How Ireland’s Funds Are Coping With The Economic News
By Tom Lydon on April 9, 2009 | More Posts By Tom Lydon | Author's Website
After the housing bust coupled with diminished export demand, Ireland’s markets, and subsequent closed-end fund (CEF), may be stuck in the economic doldrums.
Ireland’s Central Bank projects that Irish GDP will fall 6.9% this year and 3% next year as a result of decreased construction projects and increases in unemployment, reports Colm Heatley for Bloomberg. Unemployment is estimated to reach 14.4% next year.
The government unveiled an emergency budget yesterday, and the country’s budget deficit reached $5 billion, or tenfold, in the first quarter. The Standard & Poor’s downgraded Ireland’s top credit rating this week.
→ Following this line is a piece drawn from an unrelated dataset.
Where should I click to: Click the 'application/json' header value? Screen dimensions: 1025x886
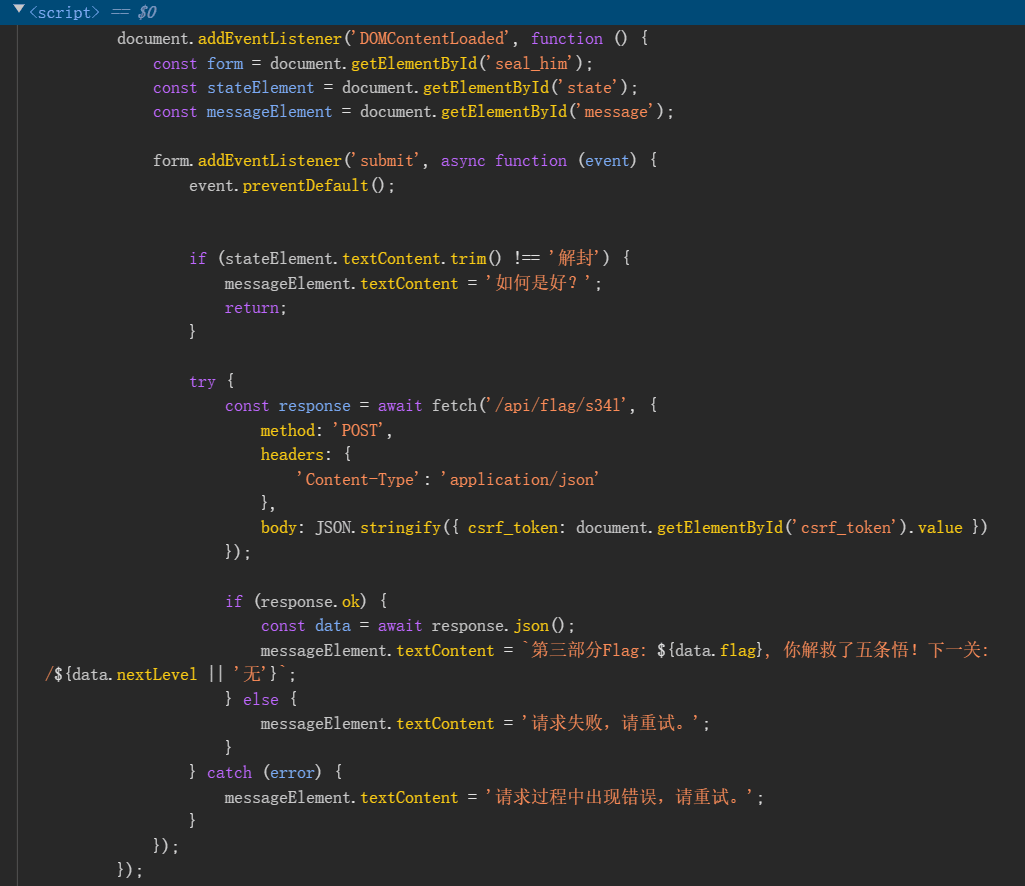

According to Forbes, some key points in the budget include:
- New tax measures will raise $2.4 billion in 2009
- Spending cuts will save about $2 billion
- Ireland will buy the bad debt of banks through a new agency
- Excises on cigarettes will go up by 25 cents per pack
Domestic demand has significantly weakened, which reduced outlook for growth in recent months, according to finfacts. Deteriorating labor market conditions has output diminishing in most sectors.
Consumers are hoarding money in what seems like a precautionary saving, the household saving rate is calculated to double between 2007 and 2009.
International trade has dropped in the downturn and this had an averse effect on Irish exports, which amounts to around 80% of GDP.